Earnings cover Honda’s dividend well, and the company has a strong balance sheet. Honda also enjoys a loyal customer base, which helps to fuel sales growth.
10. Best dividend growth stocks: Bank of America (BAC)
Bank of America is one of the largest banks in the United States. The company has a wide moat and offers various services to its customers, including banking, lending, and investing.
Bank of America has a long history of paying dividends as a solid dividend stock. The company has increased its dividend payments for 15 consecutive years and offers shareholders a current dividend yield of 2.32%.
Bank of America is a reliable dividend stock that income investors can count on for stability and long-term growth potential. The company has a strong balance sheet and generates robust cash flow.
Final Thoughts: Best Stocks for Dividend Growth
Investing in dividends can be a great way to generate income and grow your portfolio. When selecting dividend stocks, it’s essential to consider the company’s history of paying dividends, dividend yield, payout ratio, and growth potential.
The stocks on this list are some of the best dividend stocks to buy for income in 2022 and, thus, are worth considering for your portfolio.
Tips on how to find the best stocks for a dividend yield
Find the Right Stock
Before you start looking for the right stocks for dividend growth, you must decide your goals. If you want to make money, you can buy any stock with a high dividend yield. But if you want to grow your money over time, you must find stocks with high dividend yields that are quality investments. Depending on your goals, you’ll want to find stocks that fit one of the following categories:
Invest in a Quality Company
After you’ve found a stock with a high dividend yield and a high-quality company behind it, you still have to decide if you want to invest in the stock directly or through a dividend reinvestment plan (DRIP). Direct investment means you own the stock and take all the risk. It also means you own the stock outright, so there’s no protection if the share price drops.

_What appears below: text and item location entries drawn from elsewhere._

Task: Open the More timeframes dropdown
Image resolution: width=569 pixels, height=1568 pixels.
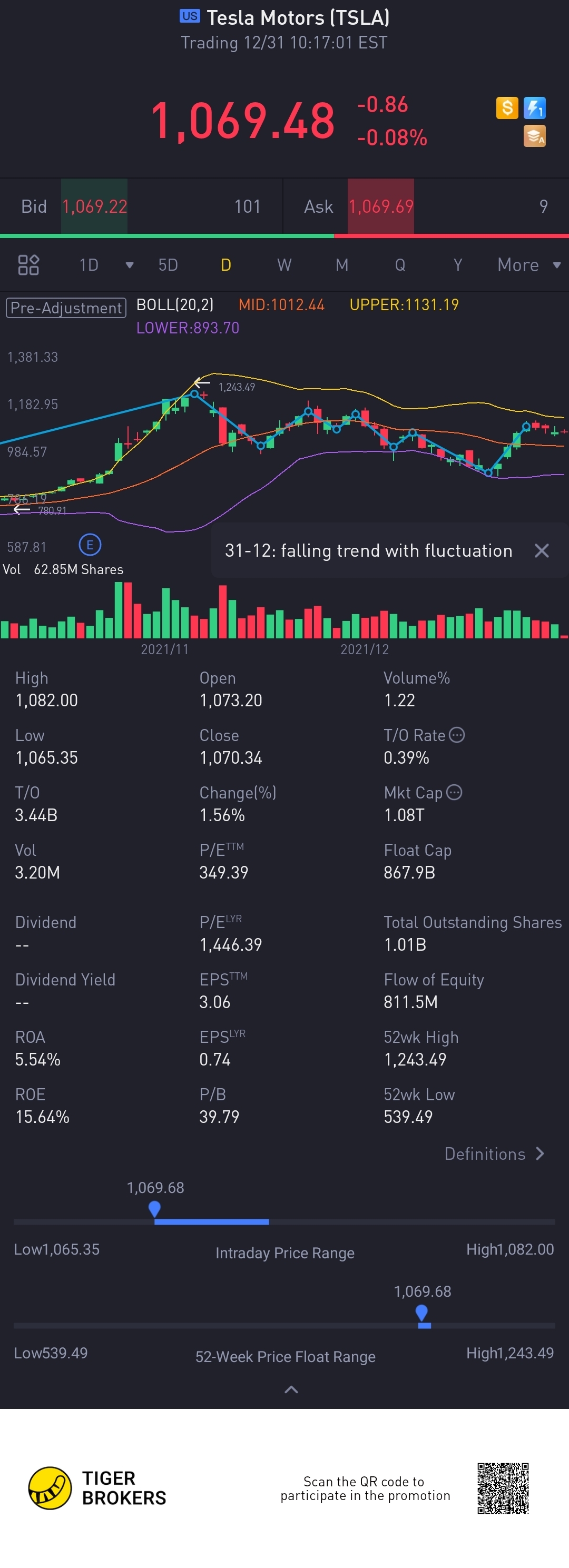Action: pyautogui.click(x=528, y=265)
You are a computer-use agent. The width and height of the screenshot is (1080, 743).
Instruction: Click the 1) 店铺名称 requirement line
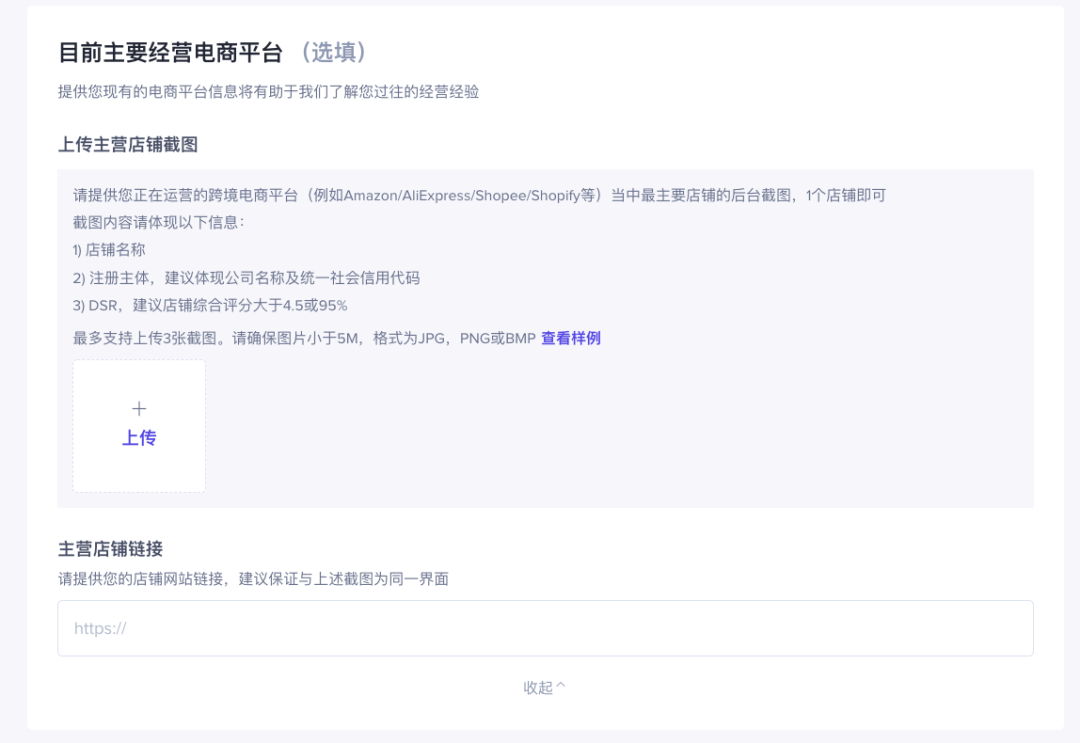[109, 250]
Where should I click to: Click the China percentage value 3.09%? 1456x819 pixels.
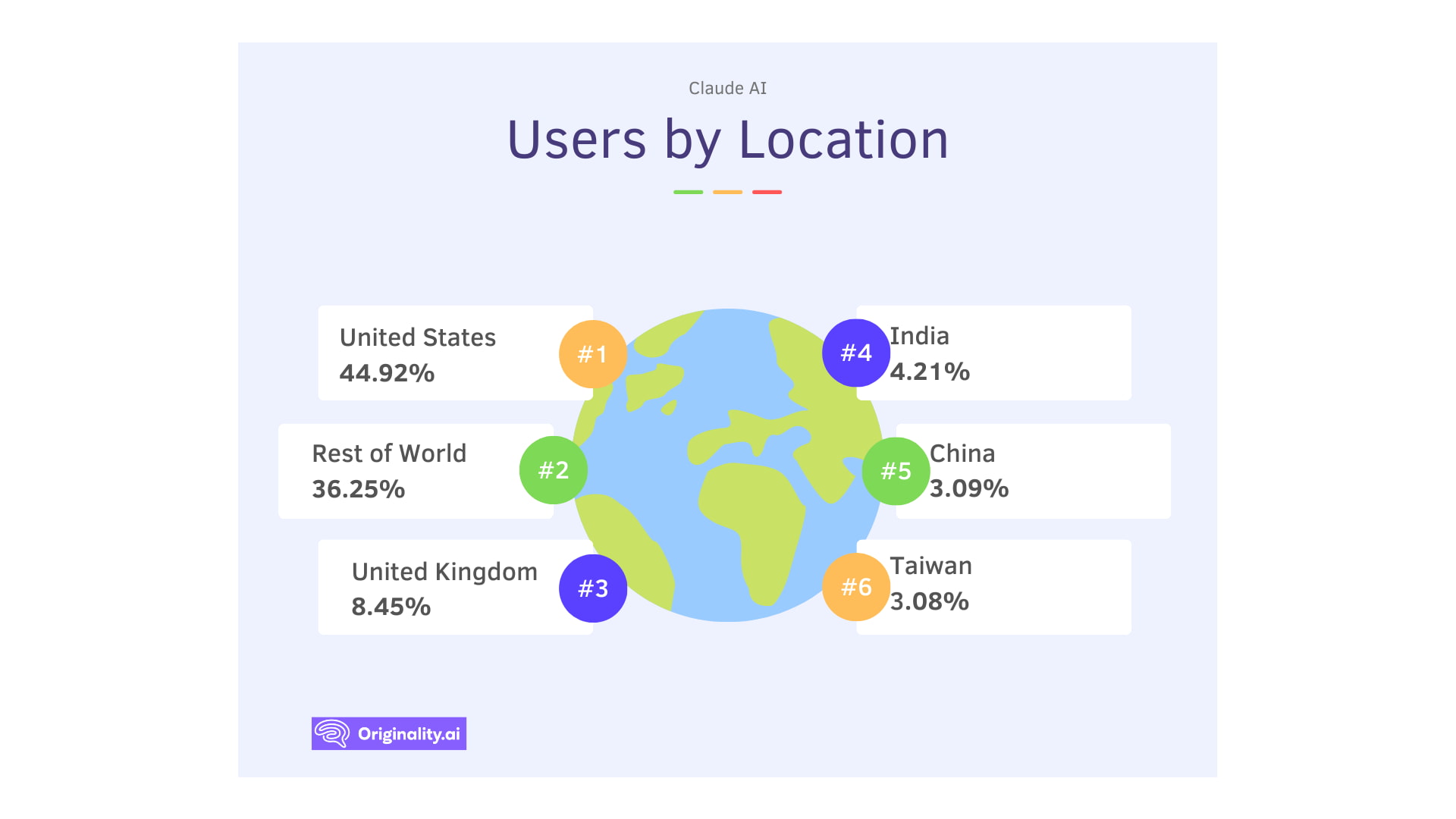pos(969,489)
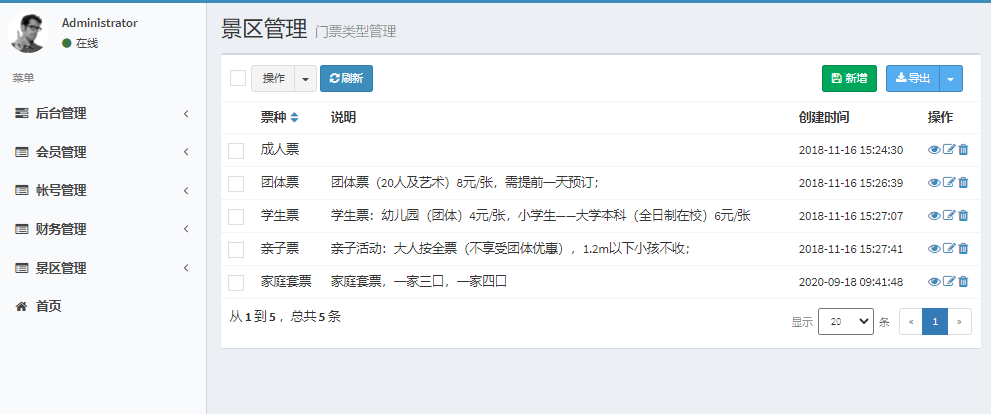Sort the table by 票种 column arrows
991x414 pixels.
pyautogui.click(x=294, y=118)
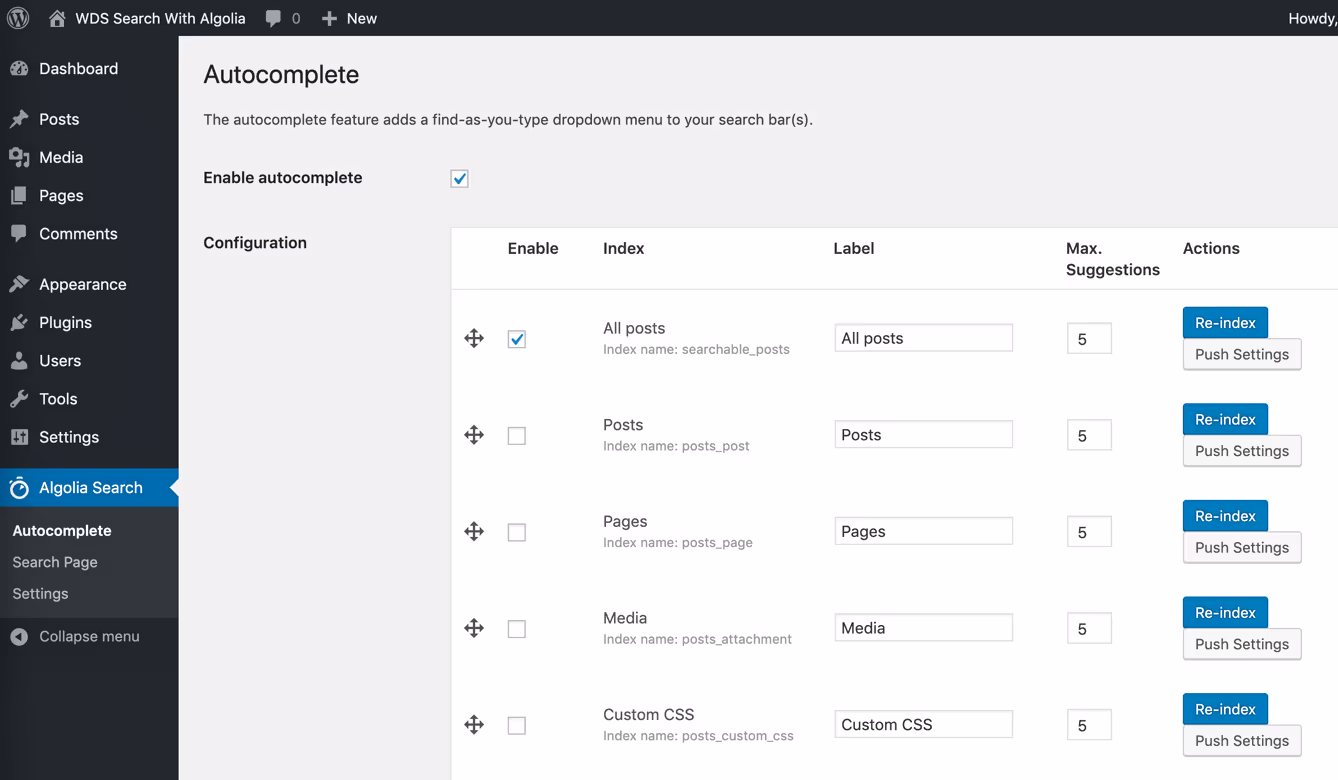Image resolution: width=1338 pixels, height=780 pixels.
Task: Disable the Enable autocomplete checkbox
Action: coord(459,179)
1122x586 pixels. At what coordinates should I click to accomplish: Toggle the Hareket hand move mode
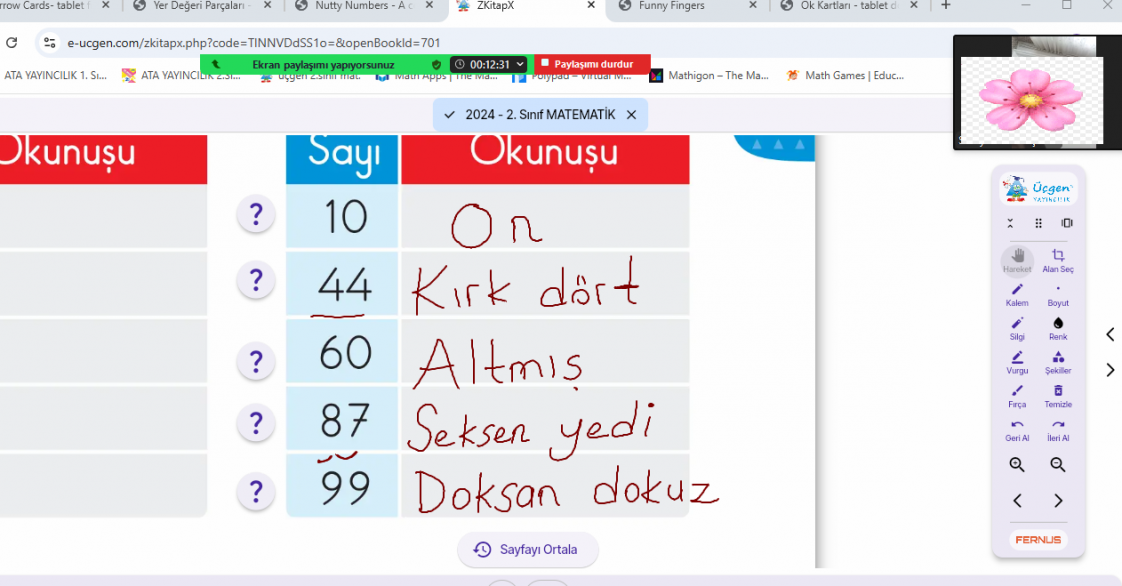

DRIPs are managed investment plans where you own small amounts of various stocks, usually in a portfolio. The benefits of investing through a DRIP are that your returns are usually lower than if you owned the stocks outright, but the minimum investment is usually much smaller. We recommend investing through a DRIP if you want a safer approach to dividend growth investing. You’ll have lower risk and lower returns, which is often the goal when trying to grow your money over time.
Pay Attention to the Financials
Now that you’ve decided on a stock and its company, the next step is to do your research. First, you want to ensure you’re investing in the right stock. One way to ensure you’re investing in the right companies is to look at their financials. This includes financial ratios like profit margins, growth rates, and cash flow. By looking at these ratios, you can see how profitable a company is, how much cash it generates, and how likely it is to continue growing its dividend.
One way to better understand a company’s profitability is to look at its profit margin. For example, a profit margin of 2.5% means the company earns 2.5% of every dollar of revenue. A profit margin of 10% means the company is earning 10% of every dollar of revenue.
Do Your Research
Once you’ve done your research, you want to ensure you’re investing in the right companies. You can use the financials and ratios mentioned in the previous section as a guide. Once you’ve done your research and made sure you’re investing in the right companies, you’ll want to follow the rest of these tips.
As you can probably tell, there’s much to do right here. Luckily, dividend growth investing is a long-term investment strategy. That means your investments will take time to pay off. That’s why you need to stay patient. Dividend growth investing is about taking a long-term approach to investing. It’s not a strategy that will work in the short term. So you want to make sure you’re following these tips, investing in quality companies with a long history of growing dividends, and staying patient while your investments grow.